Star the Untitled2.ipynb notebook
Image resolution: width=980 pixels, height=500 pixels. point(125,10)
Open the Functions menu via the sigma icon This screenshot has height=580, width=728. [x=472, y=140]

==

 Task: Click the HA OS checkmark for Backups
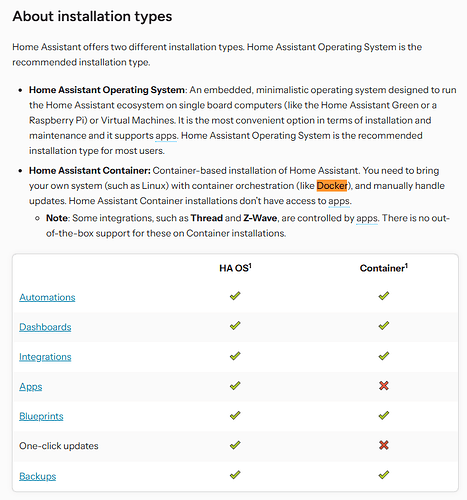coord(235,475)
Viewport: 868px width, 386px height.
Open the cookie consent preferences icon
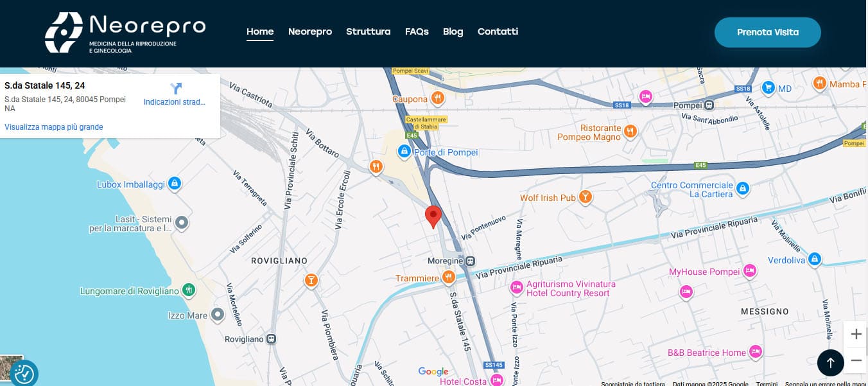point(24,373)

> [TASK INSTRUCTIONS]:
Above are the entries. Quote exactly the lines from the one bearing "Star the Untitled2.ipynb notebook" through the one bearing "Open the Functions".

> [ANSWER]:
Star the Untitled2.ipynb notebook
Image resolution: width=980 pixels, height=500 pixels. point(125,10)
Open the Functions menu via the sigma icon This screenshot has height=580, width=728. [x=472, y=140]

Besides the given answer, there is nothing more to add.